Bilateral PEs and costochondritis

I am a 40 year fit and active woman who has a fairly hectic working life that involves quite a bit of overseas travel. In good health and not taking OCP and do not smoke. At the end of January 2008 I was on a short flight (less than 2hours) and the next day I was extremely short of breath and had chest pain. I was admitted to hospital and was diagnosed as having bilateral popliteal DVTs and bilateral pulmonary emboli.

The CT scan report said: In the right lung large embolus in the right pulmonary artery and this extends into the lobe of branches of both the uppwe and lower lobe pulmonary artery. On the left large embolism in branch of pulmonary artery to the left lower lobe and a smaller embolus in the branch to the left upper lobe. The echo of my heart showed that my right heart was midly dilated, a mild TR and PA systolic pressure of 35mmHg. The ECG showed poor R wave progression and anterolateral T wave inversion. Interestingly my D-dimer test that was done on admission came back negative.

I am now on a therapeutic INR of 3.0-3.5 and taking 7mg daily warfarin.

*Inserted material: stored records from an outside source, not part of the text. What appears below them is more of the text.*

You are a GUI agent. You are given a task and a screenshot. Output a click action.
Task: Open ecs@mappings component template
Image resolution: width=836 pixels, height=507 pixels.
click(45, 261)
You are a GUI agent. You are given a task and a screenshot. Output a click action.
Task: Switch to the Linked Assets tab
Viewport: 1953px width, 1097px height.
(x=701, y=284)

My exercise tolerance has increased and I am now able to walk about 500m without becoming too short of breath. Over the last couple of weeks I have had quite a lot of chest pain and discomfort and that was diagnosed as costochondritis. The last couple of days the chest pain has increased and I am having to take painkillers on a more frequent basis, especially to sleep. I am feeling pretty low and have been extremely tired since I have come out of hospital.

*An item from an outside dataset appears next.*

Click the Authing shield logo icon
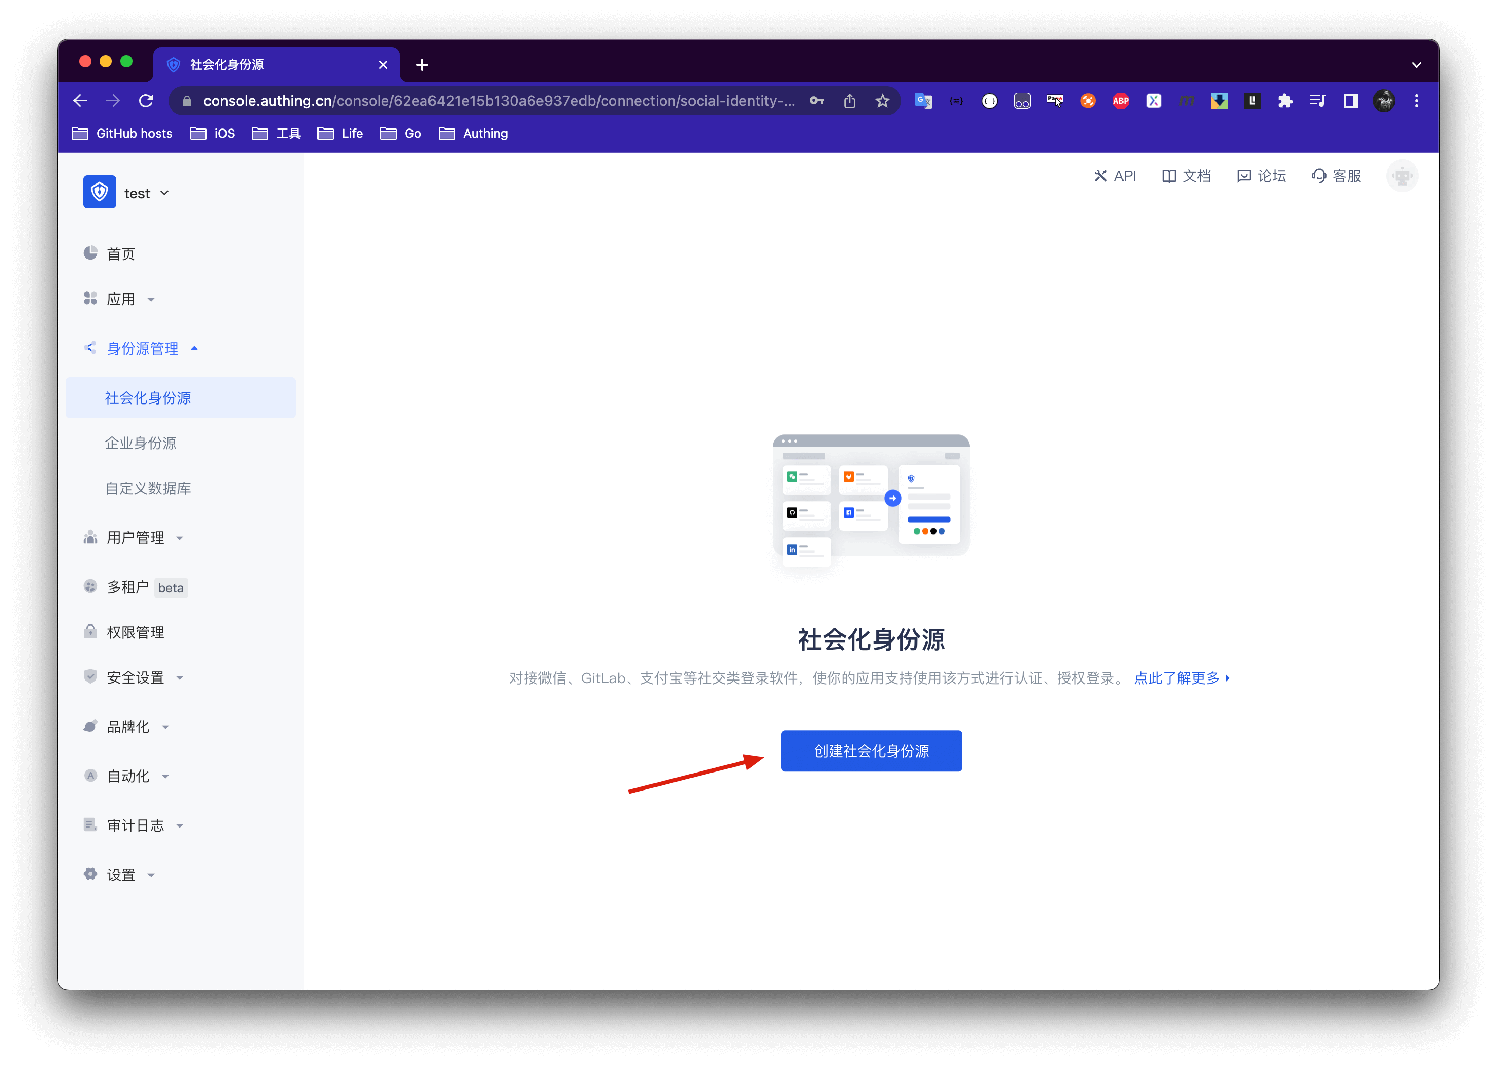The width and height of the screenshot is (1497, 1066). (x=99, y=192)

I have two main areas that I'd be grateful for some input on:

1. How severe were the PEs that I had? Are these relatively small clots or are they fairly substantial and what implications does this have for my recovery?

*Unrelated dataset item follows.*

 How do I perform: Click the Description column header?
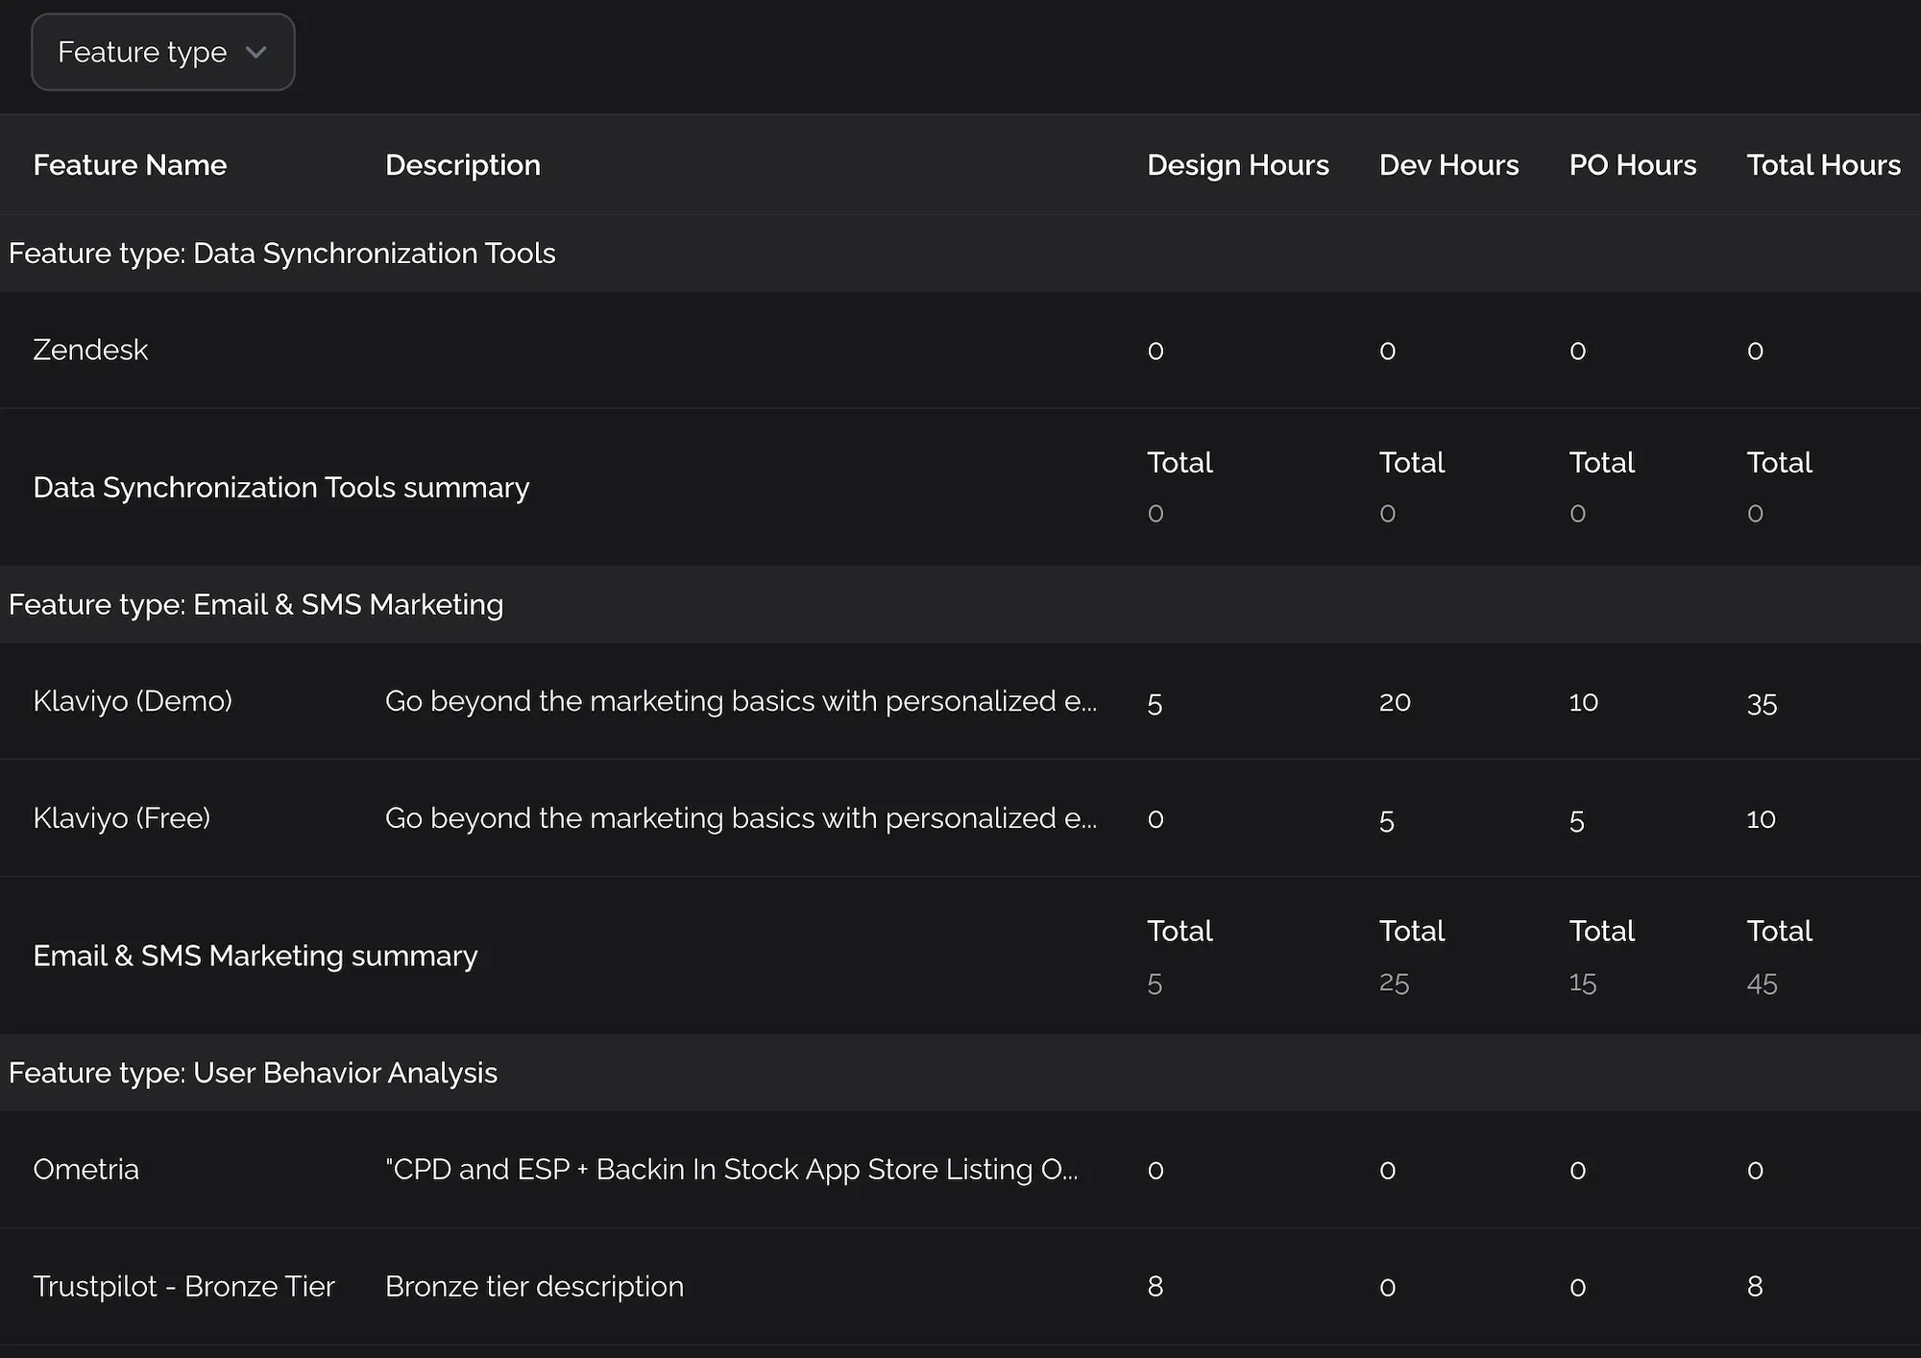point(463,164)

2. What is this costochondritis that the doctor says I now have and how is it related to my PEs? I'm worried that this pain may be from my heart or may be due to more clots going into the lungs.

Many thanks for all your help.
3 Responses
242588 tn?1224271700
First, as described, these are fairly substantial clots on the basis of size, extension, and acute pulmonary hypertension with dilatation of the right heart.  They are substantial, but not severe as would be the case with vascular collapse and/or respiratory failure.  The size and extent of the emboli are such that complete lysis or resolution of the clot might be delayed or not occur, with resultant residual organized clot and increased resistance to flow in the pulmonary circulation.  If a large enough residual, it could lead to chronic pulmonary hypertension, with chronic right heart strain and/or in some instances, shunting of blood (at the atrial level) from the right heart to the left heart through a patent foramen ovale.  For all of the preceding reasons, and especially with the recent onset of chest pain, you should have a cardio-pulmonary reevaluation at this time, with a CT scan and an ECHO to assess pulmonary hypertension.  It is possible that you coincidentally do have costochondritis.  On the other hand, pulmonary hypertension can cause chest pain and right heart failure.  If dilatation is more than mild it might compromise coronary artery circulation.  In essence, you and your doctors will want to be sure that the pain truly is of musculoskeletal origin and not a reflection of compromised cardio-pulmonary function.

Your tiredness may just be a residual of your having experienced a powerful shock to your body and your sense of bodily integrity.  Or, it could be a reflection of low cardiac output.

In essence, your second expression of concern is valid and should be taken seriously; at least seriously enough for your doctors to entertain the possibility that your chest pain may not be costochondritis.  If they choose not to, you should request a second opinion.
Avatar universal
Hi. Did I not provide the right information? I just wonder as I haven't had any replies and I tried to give sufficient information. Perhaps you could let me know.
Avatar universal
Thanks so much for your informative reply. I will discuss your points with my doctor. Great service and very much appreciated. Thanks again.